▶ REQUIRED ACTION: Which lines of the data below include the string "sidebar"? Return each of them.

▶ RECORDS TO USE:
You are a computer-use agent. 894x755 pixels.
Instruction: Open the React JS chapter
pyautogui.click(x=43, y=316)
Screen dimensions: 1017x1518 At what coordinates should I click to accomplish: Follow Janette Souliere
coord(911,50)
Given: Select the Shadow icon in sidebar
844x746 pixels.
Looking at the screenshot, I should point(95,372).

---

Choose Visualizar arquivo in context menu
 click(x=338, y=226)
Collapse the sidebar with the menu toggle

▶ THE ANSWER:
Given: Select the Shadow icon in sidebar
Collapse the sidebar with the menu toggle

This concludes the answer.